§ WHAT YOU NEED TO DO
Reproduce word for word the part of the passage on diagnosing aspiration that falls between "When recurrent aspiration" and "are fed orally.", inclusive.

When recurrent aspiration is suspected but not confirmed noninvasively, bronchoscopy with bronchoalveolar lavage may support the diagnosis by returning fluid-containing lipid-laden alveolar macrophages.28 Aspiration during swallowing and aspiration of refluxed gastric contents cannot be distinguished by this method in patients who are fed orally.

§ RECORD EXTRACTS

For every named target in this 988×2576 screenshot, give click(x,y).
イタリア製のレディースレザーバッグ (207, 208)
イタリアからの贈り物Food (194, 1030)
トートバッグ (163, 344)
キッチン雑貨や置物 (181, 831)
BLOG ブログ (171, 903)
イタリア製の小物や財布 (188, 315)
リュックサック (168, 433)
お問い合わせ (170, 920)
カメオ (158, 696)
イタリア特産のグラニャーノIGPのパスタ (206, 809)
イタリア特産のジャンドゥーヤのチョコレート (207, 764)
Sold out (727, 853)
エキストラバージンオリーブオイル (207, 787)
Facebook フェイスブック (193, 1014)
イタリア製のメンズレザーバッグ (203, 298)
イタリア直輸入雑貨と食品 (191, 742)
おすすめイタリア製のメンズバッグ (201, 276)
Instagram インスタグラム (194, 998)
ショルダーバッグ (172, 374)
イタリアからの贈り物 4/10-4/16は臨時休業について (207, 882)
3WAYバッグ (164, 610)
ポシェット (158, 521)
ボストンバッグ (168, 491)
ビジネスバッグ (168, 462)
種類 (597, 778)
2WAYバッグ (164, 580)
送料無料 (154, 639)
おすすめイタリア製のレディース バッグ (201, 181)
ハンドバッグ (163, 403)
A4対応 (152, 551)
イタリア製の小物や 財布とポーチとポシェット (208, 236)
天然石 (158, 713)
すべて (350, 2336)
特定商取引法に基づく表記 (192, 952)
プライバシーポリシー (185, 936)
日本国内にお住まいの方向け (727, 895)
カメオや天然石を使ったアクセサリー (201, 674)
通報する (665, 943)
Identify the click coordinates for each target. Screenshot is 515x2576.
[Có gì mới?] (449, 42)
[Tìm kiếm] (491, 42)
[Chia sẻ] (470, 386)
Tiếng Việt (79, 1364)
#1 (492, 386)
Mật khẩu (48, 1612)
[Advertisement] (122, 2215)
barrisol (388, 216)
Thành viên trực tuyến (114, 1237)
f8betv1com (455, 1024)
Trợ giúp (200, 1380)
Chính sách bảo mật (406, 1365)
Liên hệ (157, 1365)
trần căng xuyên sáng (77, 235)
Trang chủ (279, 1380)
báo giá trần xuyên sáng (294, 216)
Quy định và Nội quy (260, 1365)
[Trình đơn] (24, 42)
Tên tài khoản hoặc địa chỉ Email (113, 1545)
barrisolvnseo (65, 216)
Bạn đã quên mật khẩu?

§ PROBLEM SOLUTION
When recurrent aspiration is suspected but not confirmed noninvasively, bronchoscopy with bronchoalveolar lavage may support the diagnosis by returning fluid-containing lipid-laden alveolar macrophages.28 Aspiration during swallowing and aspiration of refluxed gastric contents cannot be distinguished by this method in patients who are fed orally.